With these examples in mind let’s have a closer look at the Data Monetization areas, which all can be a factor in calculating Data Debt and developing measures of paying it off.

Cost of missed opportunities

There is always a work being done to highlight what will happen or continue to happen. However, it is usually overlooked what can not happen without proper data related processes and policies. It is absolutely necessary to recap existing issues with data, reporting, poor content management, scary compliance issues, or the high cost of ownership in terms of not only factual losses, but also missed future opportunities.

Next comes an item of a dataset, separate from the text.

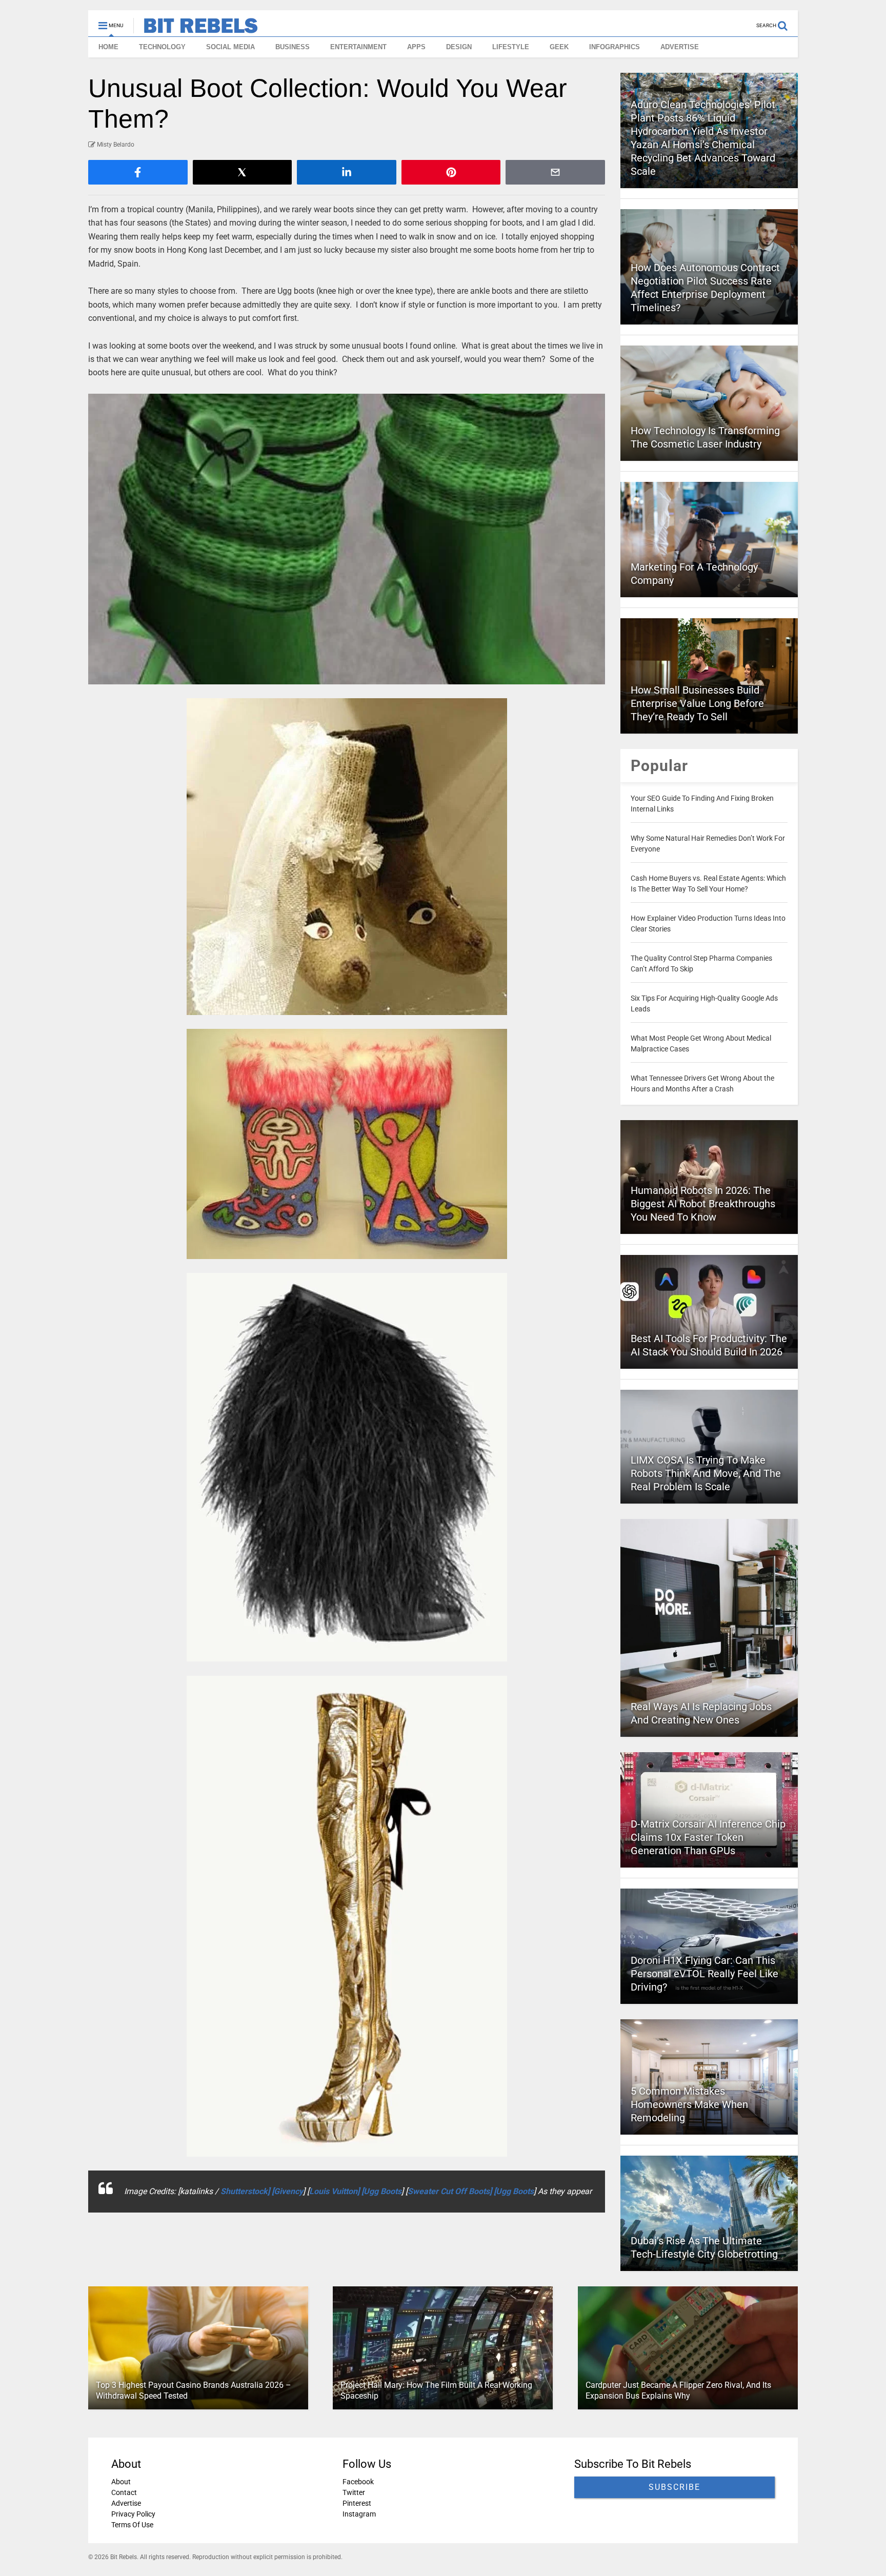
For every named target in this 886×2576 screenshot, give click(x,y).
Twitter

A good source of metrics to see if Data Governance is working is to categorize business initiatives by the usage of data including advanced analytics and AI. Any Data Governance activity in support of data monetization categories can be measured as to the amount of benefits received or in Data Debt perspective — the amount of benefits lost.

Consider this categories a start for estimating the Data Debt impact on the organization’s ability of using data to improve business outcomes:

Processes: improve cycle time, lower cost or improve quality
Competitive advantage: gain competitive intelligence and create differentiators
Product Development: identify a new product or feature
Intellectual Capital: embed knowledge into products and services
Human Resources: enable employees to do better work
Risk Management: reduce various types of risk (financial, data related or legal compliance)

Looking closely at the list above will help to start getting metrics that can be used to assess the amount of accumulated Data Debt, reveal to leadership the huge costs in delaying doing the “right things” with data and show the potential value of a Data Governance program.

Conclusion

If a business makes decisions without considering the impact on or use of data there are costs, which occur in the future when dealing with lack of consistency, errors and redundancy. Like for any other future obligations there is interest to be paid, which gets more expensive to fix later than now.

With the rise of the data-driven organizations Data Governance was reborn to show it’s undoubtful value. Measuring its value and the value of data in general the concept of Data Debt can be considered as a new field of infonomics.

Like any other debt, Data Debt needs to be paid or written off. Data Governance implementation becomes a Data Debt repayment process and companies may use Data Debt as a guidepost to drive its adoption.